I also get weird giant green flashes on straight HDMI. And because the laptop resolution is fixed, when I attach a monitor, the laptop screen "invades" the monitor screen. Fullscreen doesn't work, the panels conflict, it's kind of a mess. I'm almost certain the latter is some kind of KDE/Wayland bug, but the green flashes must be the video driver.
There's a bunch of other issues I don't remember at the moment. But all of this adds up, sadly, to something I just can't make work. Really wanted it to.
On the other hand, I suspect people will start making choices for their hardware/software that maximise compatibility, as they already do for Linux x86. ("Don't buy NVIDIA if you want functioning Wayland", etc.) It'll be tough, but things will hopefully get better over time.
https://softwareengineeringdaily.com/wp-content/uploads/2024...
I don't know if they still do that but that's the first thing I think of every time I see Asahi mentioned or I think about giving it a try.
Because I haven't seen anything like that, so you seem to be attacking a strawthem.
Well, you just didn't look hard enough, this is from literally the last thread about Asahi before this one. Pretty much every single post about Asahi Linux on HN has transphobic comments.
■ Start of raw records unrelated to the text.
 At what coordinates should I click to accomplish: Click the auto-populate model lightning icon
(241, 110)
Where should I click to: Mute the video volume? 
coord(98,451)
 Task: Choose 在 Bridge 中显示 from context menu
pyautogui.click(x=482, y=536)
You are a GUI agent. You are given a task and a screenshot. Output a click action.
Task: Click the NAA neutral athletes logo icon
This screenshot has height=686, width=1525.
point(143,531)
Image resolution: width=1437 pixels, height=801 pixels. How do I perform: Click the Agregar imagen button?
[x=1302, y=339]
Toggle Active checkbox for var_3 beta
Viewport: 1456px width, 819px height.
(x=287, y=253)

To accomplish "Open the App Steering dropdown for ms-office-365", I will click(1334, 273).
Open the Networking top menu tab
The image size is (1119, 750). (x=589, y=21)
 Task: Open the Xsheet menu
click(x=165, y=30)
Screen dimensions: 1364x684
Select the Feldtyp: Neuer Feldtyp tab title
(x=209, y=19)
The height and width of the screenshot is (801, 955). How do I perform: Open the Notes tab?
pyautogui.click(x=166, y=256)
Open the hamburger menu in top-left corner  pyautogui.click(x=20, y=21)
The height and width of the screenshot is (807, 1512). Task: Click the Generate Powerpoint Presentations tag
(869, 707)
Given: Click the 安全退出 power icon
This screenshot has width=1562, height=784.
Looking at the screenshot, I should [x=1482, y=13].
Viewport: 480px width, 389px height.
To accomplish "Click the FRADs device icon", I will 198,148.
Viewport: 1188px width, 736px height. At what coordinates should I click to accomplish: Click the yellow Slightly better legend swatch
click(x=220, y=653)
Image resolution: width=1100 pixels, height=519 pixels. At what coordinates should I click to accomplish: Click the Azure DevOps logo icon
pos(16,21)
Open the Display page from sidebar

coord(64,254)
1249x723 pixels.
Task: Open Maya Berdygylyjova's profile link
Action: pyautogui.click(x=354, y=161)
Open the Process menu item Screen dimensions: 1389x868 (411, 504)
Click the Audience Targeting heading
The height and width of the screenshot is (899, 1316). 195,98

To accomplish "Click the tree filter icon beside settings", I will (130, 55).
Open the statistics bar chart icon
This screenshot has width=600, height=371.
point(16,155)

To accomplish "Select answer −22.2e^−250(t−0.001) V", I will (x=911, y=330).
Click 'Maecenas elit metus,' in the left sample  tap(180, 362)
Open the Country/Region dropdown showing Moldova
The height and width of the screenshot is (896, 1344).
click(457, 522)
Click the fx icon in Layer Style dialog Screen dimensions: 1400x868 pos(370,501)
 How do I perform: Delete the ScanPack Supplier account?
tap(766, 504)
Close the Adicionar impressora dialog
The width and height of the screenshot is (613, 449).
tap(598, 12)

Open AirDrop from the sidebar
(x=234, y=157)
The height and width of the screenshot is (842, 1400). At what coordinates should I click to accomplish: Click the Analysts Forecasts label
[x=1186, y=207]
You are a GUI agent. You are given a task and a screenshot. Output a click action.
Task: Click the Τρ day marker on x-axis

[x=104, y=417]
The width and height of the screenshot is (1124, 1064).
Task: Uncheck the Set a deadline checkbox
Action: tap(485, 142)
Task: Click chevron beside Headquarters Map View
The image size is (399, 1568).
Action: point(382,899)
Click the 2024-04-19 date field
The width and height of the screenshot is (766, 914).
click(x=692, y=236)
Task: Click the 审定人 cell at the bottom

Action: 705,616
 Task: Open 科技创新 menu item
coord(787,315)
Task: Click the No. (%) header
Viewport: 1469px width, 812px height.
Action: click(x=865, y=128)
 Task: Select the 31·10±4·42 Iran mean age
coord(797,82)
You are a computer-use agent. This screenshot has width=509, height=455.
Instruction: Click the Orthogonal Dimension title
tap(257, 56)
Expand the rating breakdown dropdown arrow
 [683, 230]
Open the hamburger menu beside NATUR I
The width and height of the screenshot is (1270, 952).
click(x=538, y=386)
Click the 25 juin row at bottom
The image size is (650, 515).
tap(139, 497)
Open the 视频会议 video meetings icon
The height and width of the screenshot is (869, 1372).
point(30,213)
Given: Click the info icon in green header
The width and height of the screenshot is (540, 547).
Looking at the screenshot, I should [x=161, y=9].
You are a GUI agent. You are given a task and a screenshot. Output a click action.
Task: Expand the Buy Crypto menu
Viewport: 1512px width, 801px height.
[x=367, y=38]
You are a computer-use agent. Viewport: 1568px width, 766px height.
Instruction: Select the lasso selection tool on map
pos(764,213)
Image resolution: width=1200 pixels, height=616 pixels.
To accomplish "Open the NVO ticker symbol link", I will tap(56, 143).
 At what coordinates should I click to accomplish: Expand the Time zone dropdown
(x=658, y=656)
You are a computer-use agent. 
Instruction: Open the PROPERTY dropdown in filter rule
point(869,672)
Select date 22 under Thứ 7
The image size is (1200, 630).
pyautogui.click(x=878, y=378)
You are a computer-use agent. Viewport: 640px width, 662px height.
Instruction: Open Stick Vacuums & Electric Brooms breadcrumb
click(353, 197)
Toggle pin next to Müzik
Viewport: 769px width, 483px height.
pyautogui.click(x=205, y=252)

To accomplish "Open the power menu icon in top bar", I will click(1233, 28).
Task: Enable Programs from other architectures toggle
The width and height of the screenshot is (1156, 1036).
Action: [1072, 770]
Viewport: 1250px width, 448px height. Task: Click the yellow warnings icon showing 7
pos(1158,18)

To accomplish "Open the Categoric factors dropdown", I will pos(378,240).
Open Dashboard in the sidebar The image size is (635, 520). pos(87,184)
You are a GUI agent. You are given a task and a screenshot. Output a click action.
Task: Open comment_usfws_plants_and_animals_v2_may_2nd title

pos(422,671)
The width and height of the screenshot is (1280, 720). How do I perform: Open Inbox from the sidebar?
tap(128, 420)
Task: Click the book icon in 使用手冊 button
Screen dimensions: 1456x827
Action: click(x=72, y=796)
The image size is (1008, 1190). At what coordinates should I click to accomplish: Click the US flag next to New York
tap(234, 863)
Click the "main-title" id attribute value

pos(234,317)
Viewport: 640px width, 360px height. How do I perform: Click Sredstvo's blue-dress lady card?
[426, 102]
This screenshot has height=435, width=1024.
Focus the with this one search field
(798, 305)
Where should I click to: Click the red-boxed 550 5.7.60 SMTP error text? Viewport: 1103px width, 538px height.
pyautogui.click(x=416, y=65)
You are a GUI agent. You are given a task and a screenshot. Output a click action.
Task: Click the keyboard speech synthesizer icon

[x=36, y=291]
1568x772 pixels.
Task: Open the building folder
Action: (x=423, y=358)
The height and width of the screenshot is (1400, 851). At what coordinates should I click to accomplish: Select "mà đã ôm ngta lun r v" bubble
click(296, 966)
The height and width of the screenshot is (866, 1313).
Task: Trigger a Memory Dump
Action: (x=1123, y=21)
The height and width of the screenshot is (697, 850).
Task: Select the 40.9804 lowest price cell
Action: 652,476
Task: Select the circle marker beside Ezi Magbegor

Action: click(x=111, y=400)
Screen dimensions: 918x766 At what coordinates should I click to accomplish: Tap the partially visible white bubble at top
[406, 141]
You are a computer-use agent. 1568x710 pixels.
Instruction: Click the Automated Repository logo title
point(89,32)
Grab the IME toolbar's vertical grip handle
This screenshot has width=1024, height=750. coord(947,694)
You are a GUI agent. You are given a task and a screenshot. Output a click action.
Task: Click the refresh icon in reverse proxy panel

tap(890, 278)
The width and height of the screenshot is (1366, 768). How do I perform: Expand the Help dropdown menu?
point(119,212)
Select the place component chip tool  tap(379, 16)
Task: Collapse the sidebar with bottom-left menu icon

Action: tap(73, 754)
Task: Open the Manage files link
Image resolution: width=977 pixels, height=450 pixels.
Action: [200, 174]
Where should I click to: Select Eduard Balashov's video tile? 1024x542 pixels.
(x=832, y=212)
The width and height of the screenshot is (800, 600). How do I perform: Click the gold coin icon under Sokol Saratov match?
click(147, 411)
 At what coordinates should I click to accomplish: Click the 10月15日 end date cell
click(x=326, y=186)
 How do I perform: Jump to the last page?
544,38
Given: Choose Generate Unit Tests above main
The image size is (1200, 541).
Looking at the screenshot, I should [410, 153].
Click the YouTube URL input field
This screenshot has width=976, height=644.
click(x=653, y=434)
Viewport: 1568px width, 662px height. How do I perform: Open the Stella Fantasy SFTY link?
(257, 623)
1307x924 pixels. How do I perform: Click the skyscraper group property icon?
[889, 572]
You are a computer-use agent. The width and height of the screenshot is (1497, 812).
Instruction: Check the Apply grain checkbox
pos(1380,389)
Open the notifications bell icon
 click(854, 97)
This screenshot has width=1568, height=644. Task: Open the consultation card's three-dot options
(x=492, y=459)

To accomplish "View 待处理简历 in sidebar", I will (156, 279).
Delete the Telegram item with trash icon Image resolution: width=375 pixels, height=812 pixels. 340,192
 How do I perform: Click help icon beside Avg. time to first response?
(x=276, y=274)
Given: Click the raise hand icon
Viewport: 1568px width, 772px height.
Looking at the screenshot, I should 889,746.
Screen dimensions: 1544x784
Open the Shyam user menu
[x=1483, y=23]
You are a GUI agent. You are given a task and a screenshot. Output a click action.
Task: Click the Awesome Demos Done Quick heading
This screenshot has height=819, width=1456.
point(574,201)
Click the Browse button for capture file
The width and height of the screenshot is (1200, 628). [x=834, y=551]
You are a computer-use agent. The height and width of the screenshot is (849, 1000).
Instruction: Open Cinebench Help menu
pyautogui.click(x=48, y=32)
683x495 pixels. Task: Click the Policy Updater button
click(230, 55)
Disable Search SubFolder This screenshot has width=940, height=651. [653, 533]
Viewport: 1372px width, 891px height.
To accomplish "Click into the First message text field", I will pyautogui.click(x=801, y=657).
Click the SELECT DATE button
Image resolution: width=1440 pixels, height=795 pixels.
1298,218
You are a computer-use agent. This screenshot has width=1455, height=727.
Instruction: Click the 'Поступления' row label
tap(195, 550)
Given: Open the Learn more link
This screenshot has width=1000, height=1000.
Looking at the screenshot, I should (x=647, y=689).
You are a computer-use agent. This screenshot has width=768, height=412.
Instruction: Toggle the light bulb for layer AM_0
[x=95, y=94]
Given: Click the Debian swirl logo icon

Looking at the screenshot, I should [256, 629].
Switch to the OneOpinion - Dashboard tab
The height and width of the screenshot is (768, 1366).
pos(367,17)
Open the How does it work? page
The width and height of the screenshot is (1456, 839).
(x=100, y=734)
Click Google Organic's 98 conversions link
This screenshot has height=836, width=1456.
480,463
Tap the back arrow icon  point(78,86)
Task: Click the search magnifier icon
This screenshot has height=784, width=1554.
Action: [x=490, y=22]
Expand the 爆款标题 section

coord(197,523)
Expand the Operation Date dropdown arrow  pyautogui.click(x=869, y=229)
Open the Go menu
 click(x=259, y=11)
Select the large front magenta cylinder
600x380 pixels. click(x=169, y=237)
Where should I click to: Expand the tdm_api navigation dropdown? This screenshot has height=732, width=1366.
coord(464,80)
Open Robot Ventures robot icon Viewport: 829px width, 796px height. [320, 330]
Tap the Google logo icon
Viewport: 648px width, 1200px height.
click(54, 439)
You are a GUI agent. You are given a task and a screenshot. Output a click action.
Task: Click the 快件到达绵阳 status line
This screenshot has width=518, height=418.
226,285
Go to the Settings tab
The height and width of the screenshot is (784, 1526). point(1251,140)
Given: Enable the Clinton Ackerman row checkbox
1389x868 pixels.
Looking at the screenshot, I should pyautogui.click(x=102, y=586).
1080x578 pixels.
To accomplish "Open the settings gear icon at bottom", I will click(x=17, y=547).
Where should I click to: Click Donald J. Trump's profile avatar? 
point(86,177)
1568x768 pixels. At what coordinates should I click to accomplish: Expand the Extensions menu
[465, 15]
They've already thought about these things and it's still what they chose to work on, so I can understand them blocking a contributing source of those comments.
That being said, I agree the more recent threads have more positivity than negativity so that's good.
yet here someone makes great effort and most comments are negative Nancy's asking why it's being done or bringing up support issues with newer hardware revisions from a 1-3 person outfit that everyone said would be impossible to do.